Refactor and improve manual_rsync scripts
The manual_rsync_{GEO,LHO,LLO,VGO}.sh scripts (in https://git.ligo.org/computing/dqsegdb/server/-/tree/master/bin) were originally written as temporary stop-gaps for the time in mid-March 2019 when CIT admins had shut down the dqxml_pull_from_obs
service, in preparation for changing to a new system, which ended up being pushing files from the IFOs, and no DQXML files were going to be delivered for several days. Without that service or a replacement, GEO and Virgo files weren't going to be delivered at all, so the Virgo script continued to be used through the end of O3 and was restarted for ER15, and the GEO script has been in continuous use since mid-March 2019. In April 2023, it was decided to change from pushing files from the IFOs (LHO and LLO) to pulling files by rsync, so the LHO and LLO scripts have been put back into service. [add link to ticket regarding this change]
The scripts were written to be dependable, but the code is a bit clunky, it has a small chance of missing a file or a few at the end of a DQXML file dir (very low probability, but not 0, and another script would catch any such gap and fill it in), new dirs might not be detected for up to 5 minutes after they are create on the remote filesystem, and there are 4 separate scripts, so bug fixes and improvements have to be replicated 4 times.

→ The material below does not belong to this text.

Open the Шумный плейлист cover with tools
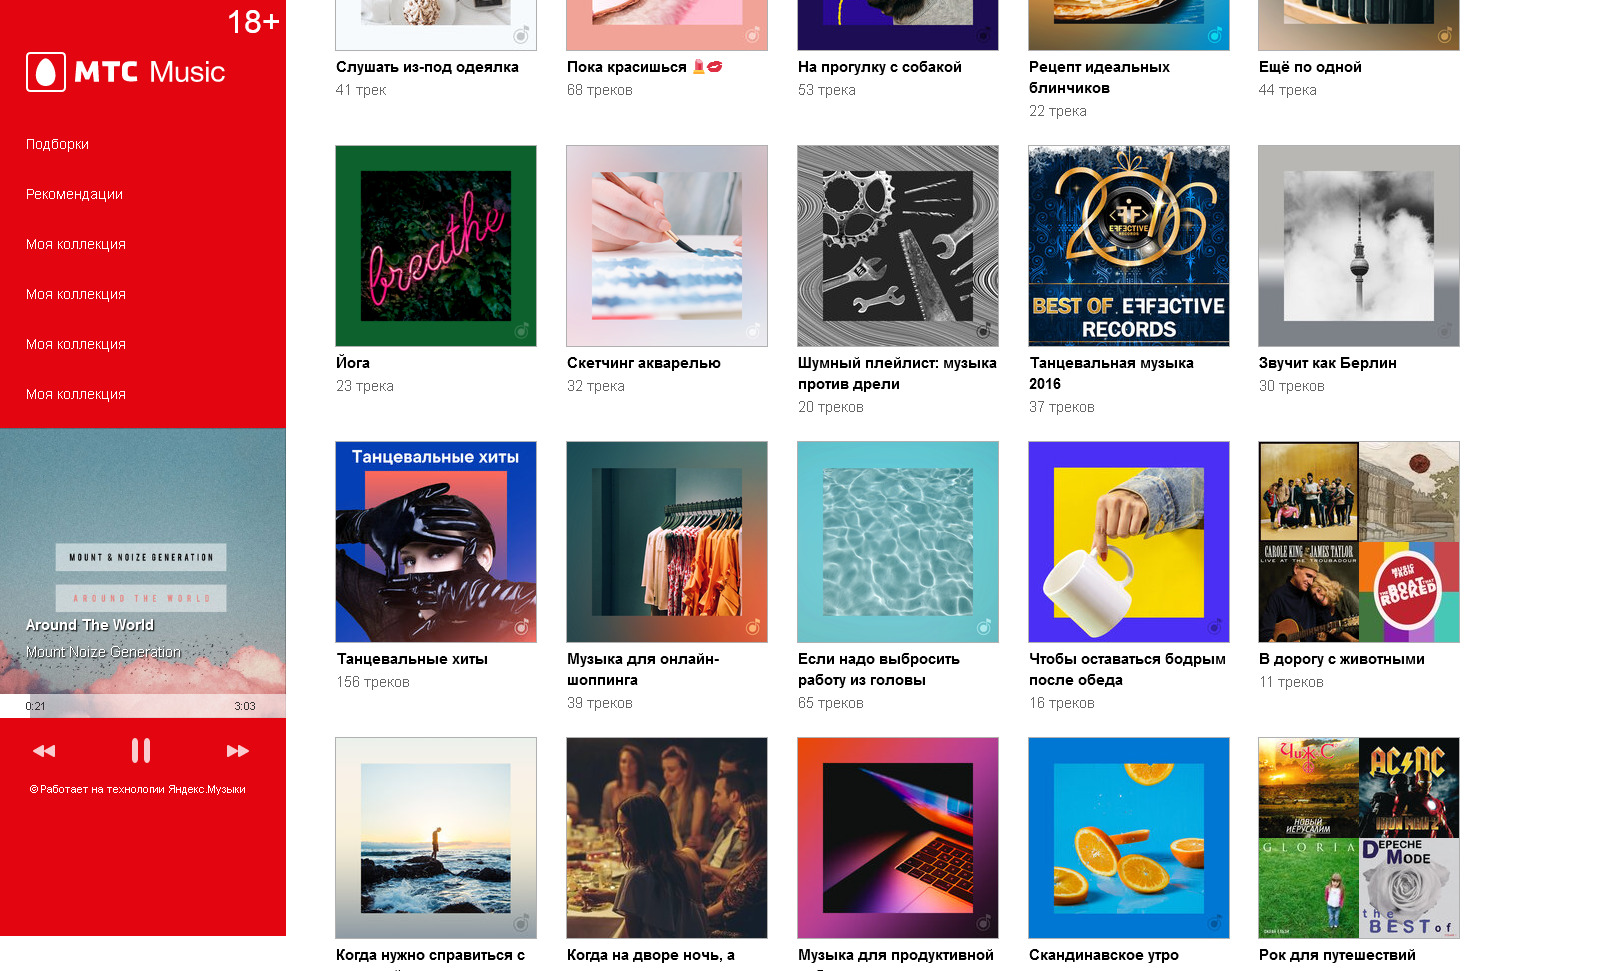This screenshot has height=971, width=1599. click(898, 246)
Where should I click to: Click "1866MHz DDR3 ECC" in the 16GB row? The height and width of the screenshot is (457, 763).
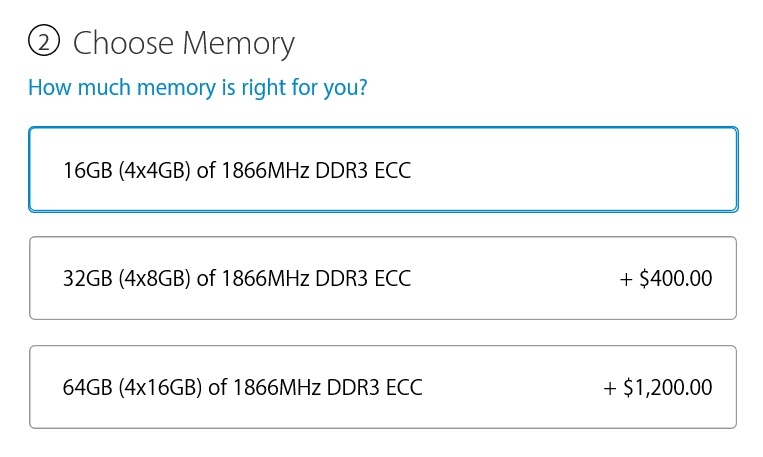click(316, 170)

The scripts should be replaced with a single script that refactors the code for efficiency, handles all 4 IFOs and is easily extensible to more IFOs, and includes some improvements, as listed below. Note that with a single script, it is much easier to make improvements one at a time.
Improvements and bug fixes:
- look for a new DQXML dir whenever an rsync pull finds no new files, rather than counting rsync cycles and checking every N cycles (currently set to 5) (except for GEO, which only has new files every 30 min)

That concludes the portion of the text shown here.